Spirituality and a need for imagining progress

Our culture seems invested in the idea of progress. Yes, there is scientific and technological progress, and in some ways social progress. But is it inevitable? Only for a while, and it depends on a shared understanding of what that progress consists of and where it’s headed.

The idea of inevitable social progress is not so strong anymore. We see that it comes from a certain European mindset that’s not shared by everyone. It also comes from wishful thinking and a need to feel we are heading towards something better. And the current erosion of democracy and ecological crisis may also make us question the idea of inevitable progress.

So what about western spiritual circles? Here too, we sometimes find an idea of not only progress but inevitable progress. Whatever happens is taken as a sign that we are burning out old karma, or healing something, or that whatever is coming up is on its way out and leaving our system, or that something, in general, is progressing and going in the right direction.

Here too, I understand there are psychological reasons for it. It makes us feel better about ourselves and what’s happening, and we can say it to someone else to feel better about what’s happening with them.

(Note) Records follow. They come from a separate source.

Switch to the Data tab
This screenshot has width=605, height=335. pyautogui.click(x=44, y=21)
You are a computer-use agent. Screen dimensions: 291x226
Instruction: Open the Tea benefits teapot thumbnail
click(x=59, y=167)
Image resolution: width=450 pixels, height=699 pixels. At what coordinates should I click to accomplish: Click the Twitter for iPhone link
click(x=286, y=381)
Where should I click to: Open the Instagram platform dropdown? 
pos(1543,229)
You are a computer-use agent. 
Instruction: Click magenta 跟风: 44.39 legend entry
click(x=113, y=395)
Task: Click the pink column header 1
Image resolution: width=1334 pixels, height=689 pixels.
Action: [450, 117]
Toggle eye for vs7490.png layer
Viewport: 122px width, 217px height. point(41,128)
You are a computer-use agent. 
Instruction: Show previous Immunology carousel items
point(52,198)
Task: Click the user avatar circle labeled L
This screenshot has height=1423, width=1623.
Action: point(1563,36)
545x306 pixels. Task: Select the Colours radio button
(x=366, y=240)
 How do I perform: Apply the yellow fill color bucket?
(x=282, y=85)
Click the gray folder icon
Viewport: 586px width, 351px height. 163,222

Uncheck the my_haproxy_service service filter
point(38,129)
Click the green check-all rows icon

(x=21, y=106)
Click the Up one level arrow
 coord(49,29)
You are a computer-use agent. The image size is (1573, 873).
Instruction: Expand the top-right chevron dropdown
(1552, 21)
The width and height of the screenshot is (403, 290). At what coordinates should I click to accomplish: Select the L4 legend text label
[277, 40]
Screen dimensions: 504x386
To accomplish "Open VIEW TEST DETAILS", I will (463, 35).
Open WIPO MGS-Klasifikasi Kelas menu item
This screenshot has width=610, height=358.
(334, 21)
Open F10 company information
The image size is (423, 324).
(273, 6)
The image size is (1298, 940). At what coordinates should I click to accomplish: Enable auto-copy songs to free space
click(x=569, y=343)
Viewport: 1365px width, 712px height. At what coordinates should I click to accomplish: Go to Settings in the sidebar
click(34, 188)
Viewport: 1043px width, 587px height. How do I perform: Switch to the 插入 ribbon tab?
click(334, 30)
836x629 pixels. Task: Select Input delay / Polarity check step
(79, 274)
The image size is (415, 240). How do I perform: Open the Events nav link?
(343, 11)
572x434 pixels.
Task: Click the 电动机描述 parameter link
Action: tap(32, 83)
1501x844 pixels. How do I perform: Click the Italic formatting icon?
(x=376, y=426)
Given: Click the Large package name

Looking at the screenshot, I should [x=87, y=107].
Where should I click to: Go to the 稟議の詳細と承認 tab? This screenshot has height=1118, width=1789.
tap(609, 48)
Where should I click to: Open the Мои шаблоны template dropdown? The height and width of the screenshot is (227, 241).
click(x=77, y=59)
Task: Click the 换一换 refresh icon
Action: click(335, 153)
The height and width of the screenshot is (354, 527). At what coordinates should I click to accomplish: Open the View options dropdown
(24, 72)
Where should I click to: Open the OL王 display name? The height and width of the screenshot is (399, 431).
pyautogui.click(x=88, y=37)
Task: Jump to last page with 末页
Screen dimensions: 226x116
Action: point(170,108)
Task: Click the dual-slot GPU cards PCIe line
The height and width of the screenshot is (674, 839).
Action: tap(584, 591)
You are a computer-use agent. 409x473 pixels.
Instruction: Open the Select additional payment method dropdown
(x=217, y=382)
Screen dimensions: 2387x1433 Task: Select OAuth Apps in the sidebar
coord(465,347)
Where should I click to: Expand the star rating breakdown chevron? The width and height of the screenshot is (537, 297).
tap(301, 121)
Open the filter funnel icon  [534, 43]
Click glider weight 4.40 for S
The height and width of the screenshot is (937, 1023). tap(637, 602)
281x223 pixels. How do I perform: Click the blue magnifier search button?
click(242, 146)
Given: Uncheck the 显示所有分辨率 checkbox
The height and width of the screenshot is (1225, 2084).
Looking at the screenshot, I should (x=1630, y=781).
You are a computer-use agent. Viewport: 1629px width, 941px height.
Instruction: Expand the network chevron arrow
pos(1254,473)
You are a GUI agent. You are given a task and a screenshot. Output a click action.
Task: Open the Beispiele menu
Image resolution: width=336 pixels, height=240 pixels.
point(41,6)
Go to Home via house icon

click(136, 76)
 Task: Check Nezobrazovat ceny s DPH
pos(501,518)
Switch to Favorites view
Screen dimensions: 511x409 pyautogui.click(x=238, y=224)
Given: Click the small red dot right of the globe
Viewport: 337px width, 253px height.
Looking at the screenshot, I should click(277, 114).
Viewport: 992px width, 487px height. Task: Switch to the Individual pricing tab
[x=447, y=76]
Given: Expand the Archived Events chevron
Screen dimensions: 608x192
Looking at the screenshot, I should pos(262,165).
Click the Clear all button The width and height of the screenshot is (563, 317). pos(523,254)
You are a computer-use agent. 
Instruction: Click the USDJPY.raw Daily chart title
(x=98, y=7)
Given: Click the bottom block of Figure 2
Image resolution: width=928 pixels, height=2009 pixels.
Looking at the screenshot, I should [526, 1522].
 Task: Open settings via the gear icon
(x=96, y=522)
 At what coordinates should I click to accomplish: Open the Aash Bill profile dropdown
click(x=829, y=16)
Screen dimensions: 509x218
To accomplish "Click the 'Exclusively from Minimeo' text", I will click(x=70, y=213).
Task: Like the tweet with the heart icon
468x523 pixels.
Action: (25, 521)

But is it true? Can we know for certain it’s true?

What happens when I hold onto the thought as true? I invest energy into an idea of a timeline, and I get drawn into those ideas as if they are the actual past and future. I use the idea to feel better about myself and my life. I feel a need to support and protect the idea, and seek out others who agree. I feel threatened if someone or something appears to contradict the idea.

How would it be to not have that thought? I find it’s more freeing. It’s more aligned with what’s true for me – that I cannot know.

Is there a truth in the reversals? It depends on the specific situation, of course. Sometimes, what we see as progress can also be seen as a regression. And the reversal that there is no progress has validity in it. I cannot know if there is progress, or if it is as I see it, and these ideas of progress are not inherent in life itself.

So, for me, I prefer to question this thought and hold it very lightly if at all. Yes, I can make a situation meaningful for me. I can relate to it in a way that may invite in healing and perhaps some maturing and clarity. I can use it in a way that seems constructive. That’s about it, and it’s enough.

I don’t need to imagine progress inherent in what happens. I can relate to what’s here in a way that makes sense to me. This is more aligned with what’s honest for me, and it brings me back to what I can do something about.